= William Cammisano =

American mobster and part of crime family

William "Willie the Rat" Dominick Cammisano Sr. (April 26, 1914 – January 26, 1995) was an American mobster and enforcer for Nicholas Civella's Kansas City crime family.

==Biography==
Cammisano began his criminal activity in his youth and had an extensive rap sheet by the age of 15 in 1929. His arrest record continued to grow into early adulthood, including citations for carrying a concealed weapon, bootlegging, pistol whipping a robbery victim, running an alcohol still, being AWOL from the U.S. Army, disturbing the peace, and gambling. Convicted of a felony in federal court, he served a sentence at Federal Correctional Institution, El Reno which became the namesake of a tavern he operated, the El Reno Bar, in the 1940s.

Cammisano was an enforcer of Nicholas Civella's organization in the Kansas City branch of La Cosa Nostra.

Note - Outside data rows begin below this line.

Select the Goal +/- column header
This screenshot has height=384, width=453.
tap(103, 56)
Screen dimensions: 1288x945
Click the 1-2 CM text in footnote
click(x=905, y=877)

The two men met in the 1940s through Democrat political circles; as the mafia in Kansas City was closely tied to politics.

Both William Cammisano and his brother, Joseph, were indicted for "conspiracy to extort the property of Fred Bonadonna" on June 16, 1978. Fred Bonadonna, a former associate of Camissano who turned government witness, described how Cammisano's used strong arm tactics in the River Quay neighborhood to forward their interests in establish adult entertainment businesses in that neighborhood. Bondanna and his father David opposed the Camissano's and David Bonadonna was killed by gunfire in June 1976 with his body discovered in the trunk of his car on June 22. Rather than go to trial, the Cammisano brothers entered into plea agreements and were sentenced on November 22, 1978, with William was sentenced to 5 years in prison for extortion. The case was later summarized in a report to the United States Senate in 1988. In 1980 Cammisano was ordered to appear before a U.S. Senate Subcommittee investigating organized crime activity in Kansas City. Cammisano refused to cooperate with the committee; he was cited for Contempt of Congress on May 14, 1981, and received added prison time.

With Civella's conviction in 1983, Cammisano became the new leader of the Kansas City organization. In January 1988 Civella was released from prison and resumed his leadership of the Kansas City organization.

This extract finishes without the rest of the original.